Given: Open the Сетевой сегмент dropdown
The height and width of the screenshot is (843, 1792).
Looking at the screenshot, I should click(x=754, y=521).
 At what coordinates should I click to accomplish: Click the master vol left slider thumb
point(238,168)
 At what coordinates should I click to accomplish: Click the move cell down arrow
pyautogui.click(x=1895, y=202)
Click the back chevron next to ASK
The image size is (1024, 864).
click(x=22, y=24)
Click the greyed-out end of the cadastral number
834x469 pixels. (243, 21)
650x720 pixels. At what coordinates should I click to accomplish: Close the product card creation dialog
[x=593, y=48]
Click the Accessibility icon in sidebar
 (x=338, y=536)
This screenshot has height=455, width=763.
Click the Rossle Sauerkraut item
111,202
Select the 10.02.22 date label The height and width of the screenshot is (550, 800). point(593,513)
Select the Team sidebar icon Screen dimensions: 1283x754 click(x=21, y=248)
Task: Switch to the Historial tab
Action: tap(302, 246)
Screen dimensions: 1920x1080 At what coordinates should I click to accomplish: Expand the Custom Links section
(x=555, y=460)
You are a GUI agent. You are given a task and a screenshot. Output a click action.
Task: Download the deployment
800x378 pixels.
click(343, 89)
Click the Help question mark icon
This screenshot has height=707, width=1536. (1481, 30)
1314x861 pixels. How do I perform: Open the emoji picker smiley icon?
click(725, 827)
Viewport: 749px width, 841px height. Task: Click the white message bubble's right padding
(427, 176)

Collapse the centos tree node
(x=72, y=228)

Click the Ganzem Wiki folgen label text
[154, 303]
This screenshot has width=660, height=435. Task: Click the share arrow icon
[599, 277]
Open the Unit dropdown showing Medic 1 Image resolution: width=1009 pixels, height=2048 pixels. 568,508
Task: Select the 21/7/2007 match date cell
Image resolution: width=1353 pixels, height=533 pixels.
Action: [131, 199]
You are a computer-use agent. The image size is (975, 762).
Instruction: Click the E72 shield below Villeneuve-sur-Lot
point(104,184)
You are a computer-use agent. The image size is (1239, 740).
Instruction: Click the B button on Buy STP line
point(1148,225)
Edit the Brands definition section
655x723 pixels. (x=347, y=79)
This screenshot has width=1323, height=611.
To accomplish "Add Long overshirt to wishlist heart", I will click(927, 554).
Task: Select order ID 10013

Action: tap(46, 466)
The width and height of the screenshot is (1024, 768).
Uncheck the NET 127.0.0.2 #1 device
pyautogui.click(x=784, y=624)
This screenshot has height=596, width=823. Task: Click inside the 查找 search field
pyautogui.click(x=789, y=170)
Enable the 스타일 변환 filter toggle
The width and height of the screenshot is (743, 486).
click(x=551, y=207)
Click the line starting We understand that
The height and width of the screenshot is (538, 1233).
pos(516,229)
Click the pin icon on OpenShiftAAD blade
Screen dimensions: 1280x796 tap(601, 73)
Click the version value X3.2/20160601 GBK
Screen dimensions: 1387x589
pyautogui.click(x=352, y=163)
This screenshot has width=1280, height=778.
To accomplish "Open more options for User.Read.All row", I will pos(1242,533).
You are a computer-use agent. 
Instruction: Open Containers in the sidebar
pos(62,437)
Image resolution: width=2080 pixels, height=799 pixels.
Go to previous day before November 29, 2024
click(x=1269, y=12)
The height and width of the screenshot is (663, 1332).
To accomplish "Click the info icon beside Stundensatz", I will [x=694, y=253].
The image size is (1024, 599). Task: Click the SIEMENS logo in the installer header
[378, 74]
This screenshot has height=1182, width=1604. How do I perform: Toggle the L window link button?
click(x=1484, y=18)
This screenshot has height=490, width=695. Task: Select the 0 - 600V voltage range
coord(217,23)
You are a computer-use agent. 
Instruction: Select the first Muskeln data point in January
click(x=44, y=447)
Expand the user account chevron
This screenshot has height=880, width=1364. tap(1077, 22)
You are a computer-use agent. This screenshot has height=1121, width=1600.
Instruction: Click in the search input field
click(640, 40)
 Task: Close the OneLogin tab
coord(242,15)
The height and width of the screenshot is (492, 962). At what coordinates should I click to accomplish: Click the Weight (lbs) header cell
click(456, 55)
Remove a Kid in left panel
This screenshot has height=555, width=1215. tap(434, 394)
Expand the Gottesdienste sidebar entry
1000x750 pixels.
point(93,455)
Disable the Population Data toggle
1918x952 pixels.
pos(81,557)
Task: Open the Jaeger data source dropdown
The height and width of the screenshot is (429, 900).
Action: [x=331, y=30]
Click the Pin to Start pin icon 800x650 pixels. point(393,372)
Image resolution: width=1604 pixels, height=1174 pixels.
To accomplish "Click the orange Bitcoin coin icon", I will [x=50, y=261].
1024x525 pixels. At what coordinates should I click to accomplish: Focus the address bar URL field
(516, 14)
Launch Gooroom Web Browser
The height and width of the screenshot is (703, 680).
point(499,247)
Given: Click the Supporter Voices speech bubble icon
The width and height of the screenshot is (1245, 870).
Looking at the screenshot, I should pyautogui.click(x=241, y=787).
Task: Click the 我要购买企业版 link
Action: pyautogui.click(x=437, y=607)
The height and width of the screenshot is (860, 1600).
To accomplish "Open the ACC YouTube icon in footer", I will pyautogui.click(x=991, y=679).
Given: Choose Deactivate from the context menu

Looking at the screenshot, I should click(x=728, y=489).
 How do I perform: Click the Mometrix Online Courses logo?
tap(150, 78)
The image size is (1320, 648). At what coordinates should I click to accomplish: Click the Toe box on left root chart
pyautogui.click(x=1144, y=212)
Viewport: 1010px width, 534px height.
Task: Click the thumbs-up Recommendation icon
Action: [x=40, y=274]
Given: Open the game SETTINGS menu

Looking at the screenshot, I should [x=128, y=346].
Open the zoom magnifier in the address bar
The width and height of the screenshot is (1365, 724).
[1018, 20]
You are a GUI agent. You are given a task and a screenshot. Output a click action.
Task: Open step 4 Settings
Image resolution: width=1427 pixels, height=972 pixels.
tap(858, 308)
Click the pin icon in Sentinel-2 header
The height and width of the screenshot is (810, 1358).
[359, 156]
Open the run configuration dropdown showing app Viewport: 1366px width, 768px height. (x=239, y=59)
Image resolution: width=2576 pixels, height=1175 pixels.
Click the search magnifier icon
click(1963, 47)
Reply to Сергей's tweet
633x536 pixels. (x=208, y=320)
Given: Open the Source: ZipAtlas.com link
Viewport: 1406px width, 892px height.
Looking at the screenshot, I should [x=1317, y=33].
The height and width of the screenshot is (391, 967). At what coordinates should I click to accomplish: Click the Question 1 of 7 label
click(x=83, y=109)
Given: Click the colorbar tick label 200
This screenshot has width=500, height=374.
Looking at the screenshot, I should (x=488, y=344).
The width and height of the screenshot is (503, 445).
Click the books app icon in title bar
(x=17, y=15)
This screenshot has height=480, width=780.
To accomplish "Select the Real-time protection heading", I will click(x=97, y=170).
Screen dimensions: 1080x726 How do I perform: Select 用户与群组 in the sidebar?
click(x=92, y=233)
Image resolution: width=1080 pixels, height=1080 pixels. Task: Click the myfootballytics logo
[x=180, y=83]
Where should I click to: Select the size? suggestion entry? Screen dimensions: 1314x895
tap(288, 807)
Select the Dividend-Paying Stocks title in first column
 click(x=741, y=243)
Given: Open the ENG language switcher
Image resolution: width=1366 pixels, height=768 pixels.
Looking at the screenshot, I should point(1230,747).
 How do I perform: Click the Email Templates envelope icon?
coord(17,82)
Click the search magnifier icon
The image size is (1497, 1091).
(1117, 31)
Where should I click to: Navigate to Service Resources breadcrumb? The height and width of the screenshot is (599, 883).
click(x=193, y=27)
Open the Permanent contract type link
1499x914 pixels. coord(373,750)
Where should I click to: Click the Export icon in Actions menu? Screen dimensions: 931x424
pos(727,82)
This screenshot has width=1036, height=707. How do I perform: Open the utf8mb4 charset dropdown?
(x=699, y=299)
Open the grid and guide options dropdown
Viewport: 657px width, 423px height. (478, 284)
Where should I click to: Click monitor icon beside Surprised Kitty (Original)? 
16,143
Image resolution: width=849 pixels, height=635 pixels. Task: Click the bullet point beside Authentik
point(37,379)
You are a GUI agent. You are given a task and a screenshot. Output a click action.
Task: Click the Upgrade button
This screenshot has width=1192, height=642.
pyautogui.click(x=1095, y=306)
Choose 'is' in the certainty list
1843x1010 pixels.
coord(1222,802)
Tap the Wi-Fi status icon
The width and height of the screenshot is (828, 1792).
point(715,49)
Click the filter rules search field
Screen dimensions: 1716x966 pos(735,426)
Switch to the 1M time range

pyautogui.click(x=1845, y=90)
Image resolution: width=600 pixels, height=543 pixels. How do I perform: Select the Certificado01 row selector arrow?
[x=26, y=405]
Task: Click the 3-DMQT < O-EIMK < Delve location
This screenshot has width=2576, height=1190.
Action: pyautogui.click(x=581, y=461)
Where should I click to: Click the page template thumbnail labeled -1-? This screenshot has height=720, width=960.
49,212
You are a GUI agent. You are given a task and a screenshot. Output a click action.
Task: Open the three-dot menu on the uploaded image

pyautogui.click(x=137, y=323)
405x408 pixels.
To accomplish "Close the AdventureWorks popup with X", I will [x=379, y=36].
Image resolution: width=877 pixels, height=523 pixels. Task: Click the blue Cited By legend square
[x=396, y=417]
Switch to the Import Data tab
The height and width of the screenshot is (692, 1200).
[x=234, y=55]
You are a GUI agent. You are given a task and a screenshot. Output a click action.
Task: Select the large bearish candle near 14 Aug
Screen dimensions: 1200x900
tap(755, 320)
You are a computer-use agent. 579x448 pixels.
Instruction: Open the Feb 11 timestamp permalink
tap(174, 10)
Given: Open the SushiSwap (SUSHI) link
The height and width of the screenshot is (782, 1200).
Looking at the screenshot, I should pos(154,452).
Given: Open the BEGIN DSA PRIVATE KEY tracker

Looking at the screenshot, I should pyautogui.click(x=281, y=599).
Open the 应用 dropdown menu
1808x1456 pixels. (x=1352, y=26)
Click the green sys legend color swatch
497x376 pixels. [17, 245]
· · · · · · ·
The task
Every line from the first entry to the line containing "This screenshot has height=455, width=763." should be transcribed exactly, and nothing beyond it.

Exercise response
Given: Open the Сетевой сегмент dropdown
The height and width of the screenshot is (843, 1792).
Looking at the screenshot, I should click(x=754, y=521).
 At what coordinates should I click to accomplish: Click the master vol left slider thumb
point(238,168)
 At what coordinates should I click to accomplish: Click the move cell down arrow
pyautogui.click(x=1895, y=202)
Click the back chevron next to ASK
The image size is (1024, 864).
click(x=22, y=24)
Click the greyed-out end of the cadastral number
834x469 pixels. (243, 21)
650x720 pixels. At what coordinates should I click to accomplish: Close the product card creation dialog
[x=593, y=48]
Click the Accessibility icon in sidebar
 (x=338, y=536)
This screenshot has height=455, width=763.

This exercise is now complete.